One piece in the puzzle is clear. The President’s dismay over the defeat of the World Court and his intellectual uncertainty did not quickly pass, in contrast to earlier periods when he had been briefly down in the dumps. Activists who saw the President during the spring of 1935 remarked on his passivity and touchiness, almost as though he were suffering from a physical ailment. “I must say that the President seemed to me to be distinctly
dispirited,” Ickes noted in his diary late in February. “… He looked tired and he seemed to lack fighting vigor or the buoyancy that has always characterized him.” Ickes doubted that he could put through even his moderate program.

Was Roosevelt at last stopped, immobilized?
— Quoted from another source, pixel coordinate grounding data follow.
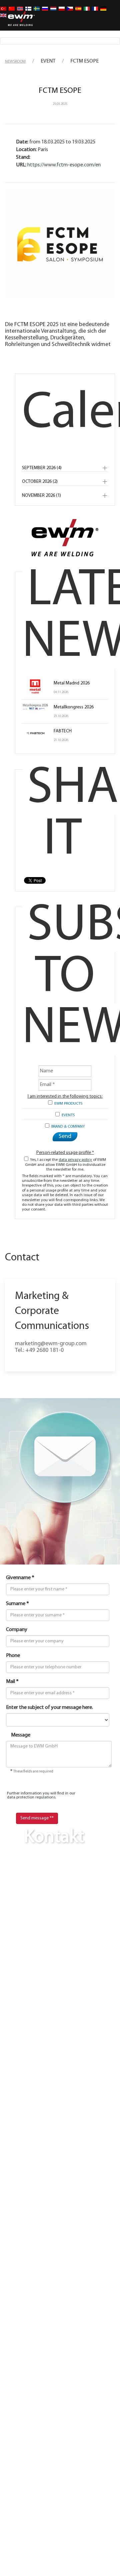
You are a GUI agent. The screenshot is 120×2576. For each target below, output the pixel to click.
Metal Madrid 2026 (72, 683)
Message (20, 1735)
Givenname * (20, 1577)
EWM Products (67, 1104)
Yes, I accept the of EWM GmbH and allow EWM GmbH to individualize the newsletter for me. (65, 1165)
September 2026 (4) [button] (42, 467)
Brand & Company (67, 1127)
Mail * (12, 1681)
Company (16, 1629)
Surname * (17, 1603)
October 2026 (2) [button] (40, 481)
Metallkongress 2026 (74, 707)
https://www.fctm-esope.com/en (64, 165)
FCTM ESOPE (60, 91)
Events (67, 1115)
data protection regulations (31, 1797)
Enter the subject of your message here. (49, 1707)
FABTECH (63, 731)
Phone (13, 1655)
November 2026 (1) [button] (41, 495)
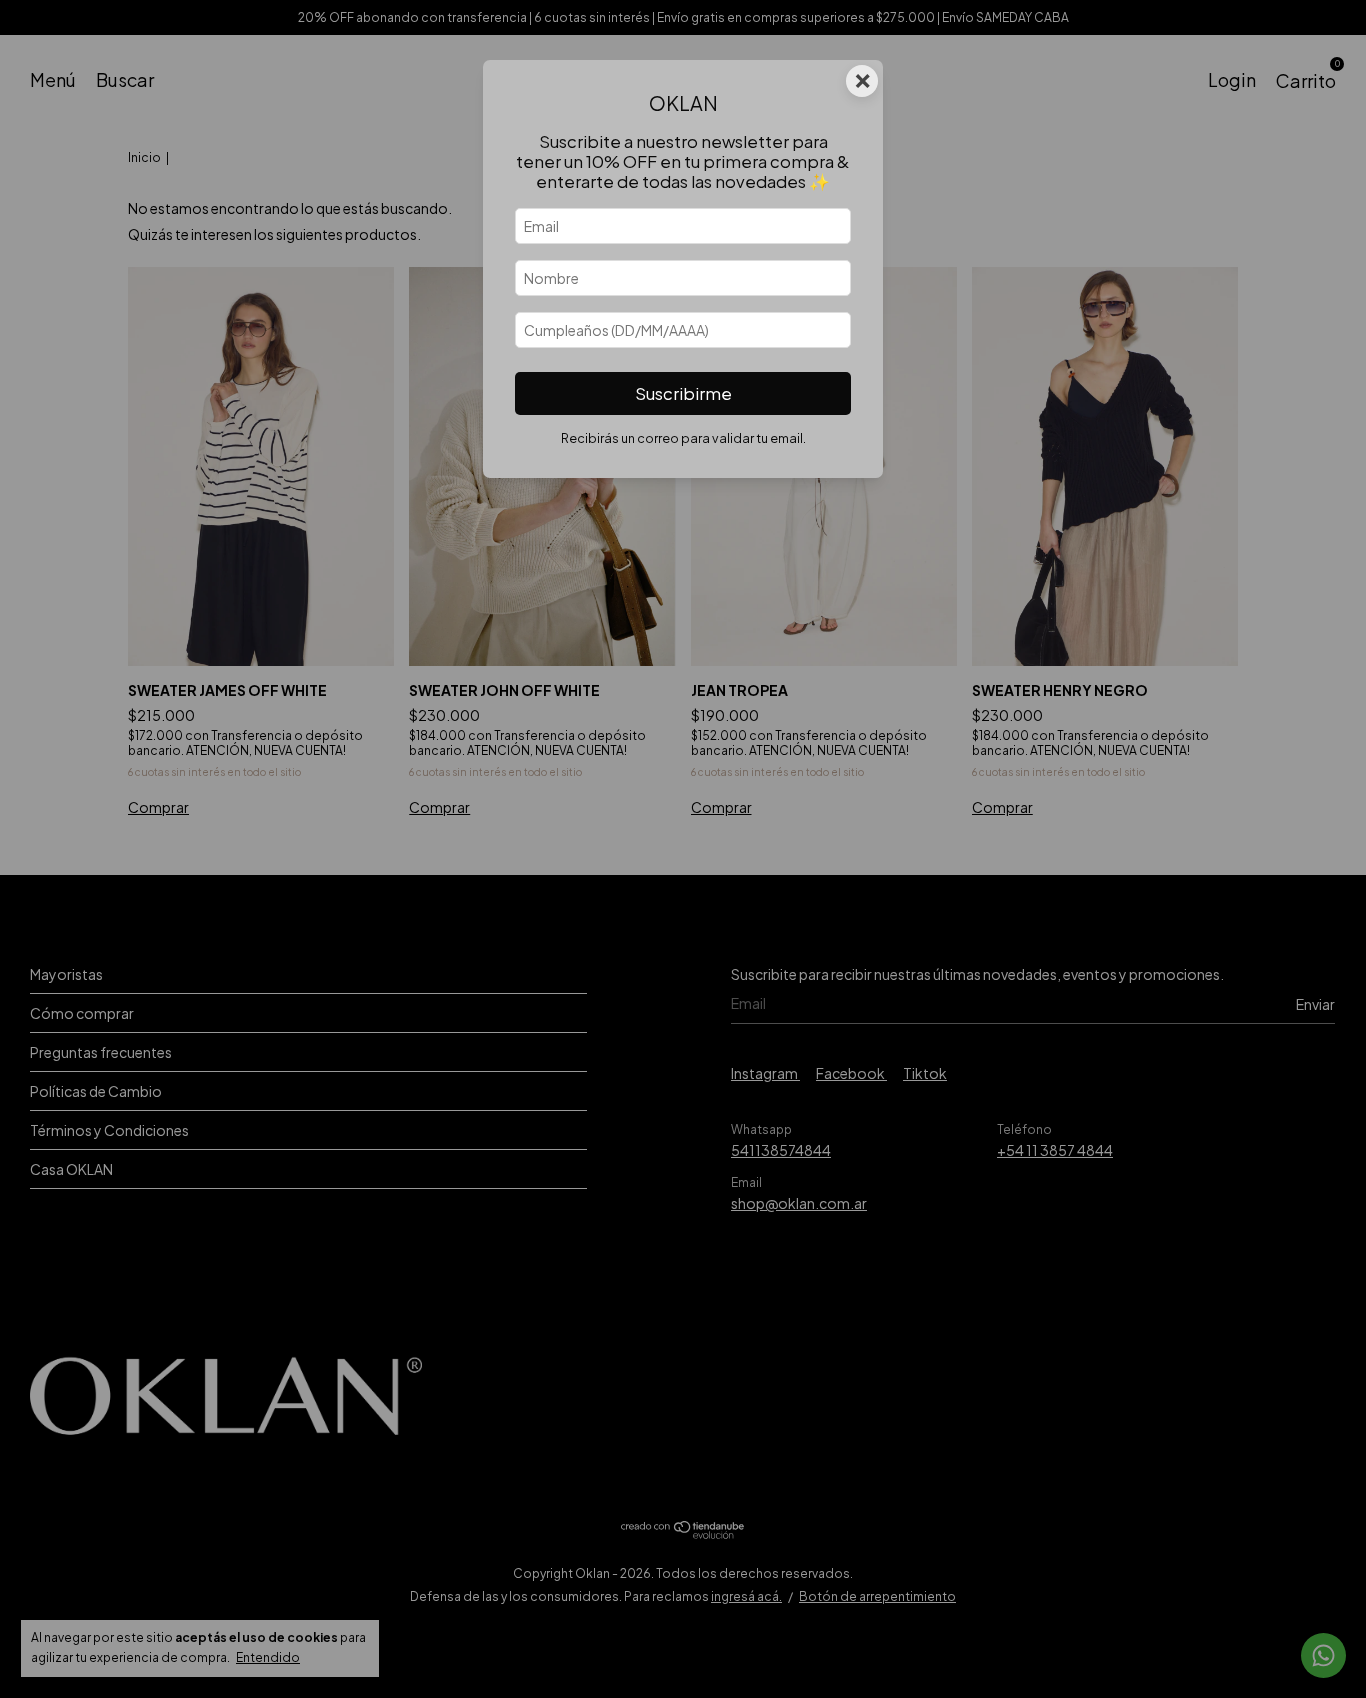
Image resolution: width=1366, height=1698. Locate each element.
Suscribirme (683, 393)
Instead of preparing to make a mighty strategic choice between programs, between left and center, between ideologies and strategies, at this point he was picking his way, step by step, amid great pressures, moving a bit right or left as he faced specific problems. This was Roosevelt the fox, not the lion. Balancing and brokering from day to day, he was both capable of dealing with events and vulnerable to them. And then, in the spring of 1935, there occurred a series of acts that altered the political climate. These were actions, not of Roosevelt himself or his friends, but of his adversaries.

At the end of April the United States Chamber of Commerce held its annual conference in Washington. Gone and apparently forgotten were the days when the Chamber, speaking for a cowering business community, had endorsed much of the New Deal and even given the President a rising ovation. Now the nation’s business leaders—especially small businessmen who felt distanced from Washington—were ready to counterattack the New Deal. A delegate accused the Administration of trying to “Sovietize the country.” The Chamber voted its opposition to much of the New Deal already in place. Thomas J. Watson privately apologized to the President for such unrestrained criticism, and Winthrop Aldrich of the Chase National Bank, Walter Gifford of American Telephone and Telegraph, Myron Taylor of U.S. Steel, and a few other “industrial statesmen” who were now less anti-New Deal than most smaller entrepreneurs paid a placatory visit to the White House, but the President had heard the message from the wards and precincts of conservatism.

Most of FDR’s business foes could only protest, but there were other conservatives—conservatives with teeth. These were five men who made up a majority on the bench of the Supreme Court of the United States. Aside from one Wilson appointment, they were the legatees of Republican Presidents who had chosen safe and dependable men from the world where business, the bar, and politics converged. The minority of four were also legatees of one Democratic and several Republican Presidents—Chief Justice Hughes, appointed by Hoover; Brandeis (Wilson); Harlan F. Stone (Coolidge); and Benjamin N. Cardozo (Hoover).

No President can be sure that his judicial appointees fully share his political philosophy or will continue to share it. There was no compact old guard majority on the Court arrayed against a solid minority expressing the views of Wilsonian democracy and liberal Republicanism. Majorities
and minorities recombined fluidly as individual cases were heard. But the ideology of the 1920s—indeed, of the nineteenth century—hung closely enough over the Court as to produce a virtual massacre of New Deal measures between January 1935 and the spring of 1936. Stricken down successively were the “hot oil” provisions of the NRA Act, the Railroad Pension Act, the NRA itself, the farm mortgage law, the Agricultural Adjustment Act, the Guffey Bituminous Coal Act, and the Municipal Bankruptcy Act.